My worry is that any such guidance would be rejected by the next Labour government — and Labour are bound to get back in sooner or later. It’s not hard to conjure up a scenario in which a socialist government decides to amend the Bill of Rights, replacing the right-wing spin with a more leftist interpretation. Take Protocol 1, Article 2, for instance, which talks about the right of parents to educate children in accordance with their own religious beliefs. At present, that clause gives some protection to faith schools and a Labour government that sought to abolish them could be challenged in Strasbourg. But once the precedent has been set that it’s legitimate for Parliament to direct judges about how to interpret the Convention, that protection begins to look more fragile.
Alternatively, a future Labour government might simply decide to repeal the Conservative’s Bill of Rights and disregard the Convention altogether, something that would give it a much free-er hand when it came to enacting hard left legislation. Some lawyers will argue that the Convention would still apply in this situation, just as it did before Labour passed the Human Rights Act in 1998, because the UK is a member of the Council of Europe. But what if the present government decides that the only way to escape Strasbourg’s jurisdiction is to leave the Council of Europe? Or what if the British public votes ‘out’ and that, in turn, triggers our departure from the Council of Europe? In that scenario, there’d be nothing to prevent a despotic Labour government riding roughshod over the whole panoply of human rights, including the right to free speech.

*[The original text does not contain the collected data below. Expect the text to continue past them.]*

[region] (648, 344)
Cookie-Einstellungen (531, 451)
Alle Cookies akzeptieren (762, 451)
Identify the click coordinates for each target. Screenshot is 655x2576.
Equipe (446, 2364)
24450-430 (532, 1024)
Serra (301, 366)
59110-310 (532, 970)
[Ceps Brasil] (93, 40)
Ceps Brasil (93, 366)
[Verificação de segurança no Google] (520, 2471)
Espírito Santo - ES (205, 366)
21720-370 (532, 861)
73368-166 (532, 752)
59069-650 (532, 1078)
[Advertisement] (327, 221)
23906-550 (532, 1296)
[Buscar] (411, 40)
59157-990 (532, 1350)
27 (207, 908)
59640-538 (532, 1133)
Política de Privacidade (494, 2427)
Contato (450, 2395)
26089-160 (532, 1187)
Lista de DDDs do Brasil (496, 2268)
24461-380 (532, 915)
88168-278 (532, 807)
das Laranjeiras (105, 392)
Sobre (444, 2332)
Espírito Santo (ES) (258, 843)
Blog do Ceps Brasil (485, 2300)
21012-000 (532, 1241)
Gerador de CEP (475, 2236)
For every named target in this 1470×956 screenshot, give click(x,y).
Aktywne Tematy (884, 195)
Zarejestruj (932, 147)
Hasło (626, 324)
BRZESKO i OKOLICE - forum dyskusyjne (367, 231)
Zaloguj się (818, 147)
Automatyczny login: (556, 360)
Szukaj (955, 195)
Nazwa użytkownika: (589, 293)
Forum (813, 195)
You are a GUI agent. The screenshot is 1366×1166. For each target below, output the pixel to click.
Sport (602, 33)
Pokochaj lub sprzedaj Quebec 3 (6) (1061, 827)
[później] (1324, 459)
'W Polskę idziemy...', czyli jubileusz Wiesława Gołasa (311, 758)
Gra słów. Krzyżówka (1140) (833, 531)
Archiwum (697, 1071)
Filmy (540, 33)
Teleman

Defenders of the Tory proposal will say that the risk of that happening is very slight and they’re probably right. For me, a bigger worry is that a country that is currently signed up to the Convention, such as Russia, would cite the British government’s repeal of the Human Rights Act as an excuse to remove itself from the jurisdiction of the European Court – which is David Davis’s biggest concern, too. If Putin is still in the Kremlin when the Bill is put before Parliament, that will certainly help the rebels’ cause.
There’s another risk, too, which is that repealing the Human Rights Act could precipitate a constitutional crisis. As things stand, it is embedded in devolution legislation as well as the Good Friday Agreement and Nicola Sturgeon has already condemned the Conservative proposals as ‘appalling’. This looks like exactly the sort of thing that would provide her with an excuse to start agitating for a second referendum, although she’ll probably manufacture an excuse whatever the government does.
Don’t get me wrong. The present arrangement, whereby the will of Parliament can be thwarted by Strasbourg, is far from perfect. And it’s conceivable that Michael Gove will have addressed all the above difficulties when the Bill is ready to go out for consultation. (It’s said to be on its seventh draft.) But as things stand, the political cost of trying to repeal the Act looks likely to be greater than any gains.